Por fim, há grande preocupação com a recente tentativa do Congresso da República de reabrir, pela quinta vez, o Cadastro Integral de Formalização da Mineração – REINFO, por meio dos Projetos de Lei nºs 2172, 2519, 3621 e 5171, que propõe estabelecer novas condições de acesso à REINFO e um novo período de registro, o que facilitaria o garimpo ilegal. Isso agravaria, por exemplo, os impactos sociais, espirituais, culturais e ambientais com a consequente destruição dos territórios dos povos indígenas, bem como o impacto em sua vida, integridade e saúde.

Como é evidente, estamos atualmente num contexto em que são promovidos novos investimentos através da ANIN, 31 áreas de hidrocarbonetos são promovidas a nível nacional e os processos são procurados para serem acelerados independentemente da qualidade da avaliação de impacto ambiental ou da consulta e consentimento prévios, livres e informados dos povos indígenas.
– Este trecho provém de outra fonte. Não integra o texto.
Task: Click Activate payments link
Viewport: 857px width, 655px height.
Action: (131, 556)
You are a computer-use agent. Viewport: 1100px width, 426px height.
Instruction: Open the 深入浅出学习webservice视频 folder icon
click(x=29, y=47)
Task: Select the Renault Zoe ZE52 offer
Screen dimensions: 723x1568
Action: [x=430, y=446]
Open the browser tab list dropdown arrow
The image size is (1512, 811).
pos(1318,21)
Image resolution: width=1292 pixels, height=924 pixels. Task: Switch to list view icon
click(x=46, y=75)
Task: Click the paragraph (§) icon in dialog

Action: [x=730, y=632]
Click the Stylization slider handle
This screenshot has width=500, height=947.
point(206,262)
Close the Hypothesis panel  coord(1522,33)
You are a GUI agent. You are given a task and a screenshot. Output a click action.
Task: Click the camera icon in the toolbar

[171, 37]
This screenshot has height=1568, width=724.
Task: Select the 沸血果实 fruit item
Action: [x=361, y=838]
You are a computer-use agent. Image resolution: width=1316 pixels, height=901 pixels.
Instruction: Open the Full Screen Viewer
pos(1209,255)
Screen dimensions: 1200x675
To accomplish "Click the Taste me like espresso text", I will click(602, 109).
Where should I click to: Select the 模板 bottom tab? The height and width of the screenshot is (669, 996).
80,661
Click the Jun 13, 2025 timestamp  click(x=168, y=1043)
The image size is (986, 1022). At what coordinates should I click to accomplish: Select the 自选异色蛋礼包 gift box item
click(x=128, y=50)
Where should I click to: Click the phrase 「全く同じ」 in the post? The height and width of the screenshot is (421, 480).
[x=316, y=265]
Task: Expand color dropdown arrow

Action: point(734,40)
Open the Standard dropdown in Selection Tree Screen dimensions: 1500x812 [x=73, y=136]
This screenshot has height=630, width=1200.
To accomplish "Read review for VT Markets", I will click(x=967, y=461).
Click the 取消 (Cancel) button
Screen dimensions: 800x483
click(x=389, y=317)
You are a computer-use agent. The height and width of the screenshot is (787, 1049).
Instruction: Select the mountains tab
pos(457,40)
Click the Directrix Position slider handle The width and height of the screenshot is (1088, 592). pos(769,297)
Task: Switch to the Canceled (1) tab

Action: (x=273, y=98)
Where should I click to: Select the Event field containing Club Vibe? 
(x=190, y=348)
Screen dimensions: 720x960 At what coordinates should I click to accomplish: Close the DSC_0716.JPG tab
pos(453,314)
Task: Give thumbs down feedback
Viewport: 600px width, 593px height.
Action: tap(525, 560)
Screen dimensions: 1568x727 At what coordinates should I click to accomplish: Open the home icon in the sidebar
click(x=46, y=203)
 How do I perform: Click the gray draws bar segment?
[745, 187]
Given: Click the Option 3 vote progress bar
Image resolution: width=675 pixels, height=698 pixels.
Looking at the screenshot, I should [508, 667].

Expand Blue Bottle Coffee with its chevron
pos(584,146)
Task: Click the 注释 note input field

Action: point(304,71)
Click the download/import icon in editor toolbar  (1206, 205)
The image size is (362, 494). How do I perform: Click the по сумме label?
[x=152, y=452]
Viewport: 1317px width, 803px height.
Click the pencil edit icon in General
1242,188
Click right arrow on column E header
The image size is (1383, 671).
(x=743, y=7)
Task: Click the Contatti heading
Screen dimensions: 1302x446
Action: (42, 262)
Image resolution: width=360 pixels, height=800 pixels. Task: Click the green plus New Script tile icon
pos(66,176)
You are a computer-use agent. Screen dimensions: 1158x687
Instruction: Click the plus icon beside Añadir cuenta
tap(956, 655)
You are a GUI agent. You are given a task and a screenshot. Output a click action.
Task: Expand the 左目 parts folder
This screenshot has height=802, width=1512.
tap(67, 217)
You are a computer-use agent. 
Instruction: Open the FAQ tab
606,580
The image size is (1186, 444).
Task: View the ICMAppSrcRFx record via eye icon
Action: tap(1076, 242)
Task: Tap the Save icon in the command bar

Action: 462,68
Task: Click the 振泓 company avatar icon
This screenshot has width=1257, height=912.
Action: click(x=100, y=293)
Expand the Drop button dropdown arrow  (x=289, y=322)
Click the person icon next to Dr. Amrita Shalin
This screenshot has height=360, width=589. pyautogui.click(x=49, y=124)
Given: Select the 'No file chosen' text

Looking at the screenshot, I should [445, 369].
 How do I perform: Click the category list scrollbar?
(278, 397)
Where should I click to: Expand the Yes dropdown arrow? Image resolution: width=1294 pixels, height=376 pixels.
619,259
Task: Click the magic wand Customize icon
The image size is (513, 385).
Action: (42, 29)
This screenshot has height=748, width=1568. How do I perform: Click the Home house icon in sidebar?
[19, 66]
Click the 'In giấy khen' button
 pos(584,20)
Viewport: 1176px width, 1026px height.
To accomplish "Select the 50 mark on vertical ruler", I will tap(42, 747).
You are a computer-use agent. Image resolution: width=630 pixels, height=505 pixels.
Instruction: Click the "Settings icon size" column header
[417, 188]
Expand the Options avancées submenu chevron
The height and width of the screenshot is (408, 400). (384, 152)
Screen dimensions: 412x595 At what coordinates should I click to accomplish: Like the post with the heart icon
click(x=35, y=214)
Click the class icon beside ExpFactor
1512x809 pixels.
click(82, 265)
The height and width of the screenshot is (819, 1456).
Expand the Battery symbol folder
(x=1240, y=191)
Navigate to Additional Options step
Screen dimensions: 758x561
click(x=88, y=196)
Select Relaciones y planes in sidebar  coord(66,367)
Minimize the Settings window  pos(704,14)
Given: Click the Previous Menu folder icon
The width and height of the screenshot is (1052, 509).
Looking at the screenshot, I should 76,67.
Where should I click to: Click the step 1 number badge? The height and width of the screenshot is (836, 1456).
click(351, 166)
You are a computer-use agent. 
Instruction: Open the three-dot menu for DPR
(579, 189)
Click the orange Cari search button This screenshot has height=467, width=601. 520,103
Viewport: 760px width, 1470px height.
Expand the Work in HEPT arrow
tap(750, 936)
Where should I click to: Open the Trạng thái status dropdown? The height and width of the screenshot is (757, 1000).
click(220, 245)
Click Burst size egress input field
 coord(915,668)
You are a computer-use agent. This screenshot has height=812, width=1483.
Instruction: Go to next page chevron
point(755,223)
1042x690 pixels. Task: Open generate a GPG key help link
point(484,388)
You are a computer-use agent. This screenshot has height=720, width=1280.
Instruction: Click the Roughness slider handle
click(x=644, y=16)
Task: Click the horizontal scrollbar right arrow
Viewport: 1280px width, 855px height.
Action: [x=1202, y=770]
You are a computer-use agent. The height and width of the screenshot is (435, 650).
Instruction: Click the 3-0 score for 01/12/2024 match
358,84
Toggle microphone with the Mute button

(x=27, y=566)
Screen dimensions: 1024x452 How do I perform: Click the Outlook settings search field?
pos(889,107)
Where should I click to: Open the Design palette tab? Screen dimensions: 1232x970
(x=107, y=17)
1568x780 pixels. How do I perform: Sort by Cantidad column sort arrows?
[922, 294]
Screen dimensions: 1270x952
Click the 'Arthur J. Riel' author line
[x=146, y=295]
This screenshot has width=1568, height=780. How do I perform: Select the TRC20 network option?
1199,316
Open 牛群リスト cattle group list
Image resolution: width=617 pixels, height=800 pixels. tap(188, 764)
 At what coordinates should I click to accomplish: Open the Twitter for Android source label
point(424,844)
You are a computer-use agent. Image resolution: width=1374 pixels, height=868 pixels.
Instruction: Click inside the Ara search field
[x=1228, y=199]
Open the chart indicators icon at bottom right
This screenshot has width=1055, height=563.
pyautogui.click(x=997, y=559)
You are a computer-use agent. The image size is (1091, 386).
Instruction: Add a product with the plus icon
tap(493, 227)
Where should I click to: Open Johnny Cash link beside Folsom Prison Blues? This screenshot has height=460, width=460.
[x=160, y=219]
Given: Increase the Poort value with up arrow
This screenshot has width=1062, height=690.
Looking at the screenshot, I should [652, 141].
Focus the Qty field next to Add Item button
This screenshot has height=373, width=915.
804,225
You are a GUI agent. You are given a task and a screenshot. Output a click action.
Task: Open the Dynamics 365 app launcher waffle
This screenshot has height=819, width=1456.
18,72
Por isso, é necessário dispor de normas e instrumentos técnicos que garantam que sejam respeitados os direitos à saúde, ao meio ambiente saudável e à vida de todos, bem como os direitos à participação cidadã e à consulta livre, prévia e informada dos povos indígenas.

Diante disso, instamos as autoridades a se comprometerem a:

  1. Respeitar os direitos dos povos indígenas com a participação, consulta e consentimento dos povos indígenas e suas organizações representativas.
  2. Fortalecer as instituições ambientais e dispensar a aprovação desse tipo de instrumentos regulatórios que violam direitos e fragilizam a capacidade de gestão e tomada de decisão nos procedimentos administrativos em matéria ambiental.
  3. Respeitar e fortalecer a autonomia e independência das entidades do setor ambiental.
  4. Posicionar-se contra a redução dos prazos dos processos de avaliação de impacto ambiental, fato que dificulta sua otimização e melhoria de qualidade, bem como respeitar e promover a participação e consulta cidadã e o consentimento livre, prévio e informado.
  5. Adotar as recomendações da Organização para a Cooperação e Desenvolvimento Econômico – OCDE para continuar o processo de fortalecimento e implementação do Serviço Nacional de Certificação Ambiental para Investimentos Sustentáveis para uma gestão ambiental eficiente e independente.
  6. Garantir a democracia do Estado de Direito, efetivando os direitos e mecanismos de participação cidadã, consulta e consentimento livre, prévio e informado dos povos indígenas e suas organizações representativas; respeitar os direitos dos povos indígenas, bem como fortalecer as instituições ambientais.

Da sociedade civil, pedimos ao Estado peruano e ao setor privado que respeitem nosso marco regulatório e institucional e cumpram os compromissos internacionais sobre direitos humanos, proteção dos povos indígenas e do meio ambiente, a fim de fortalecer a governança ambiental e os povos indígenas sobre seu território no Peru.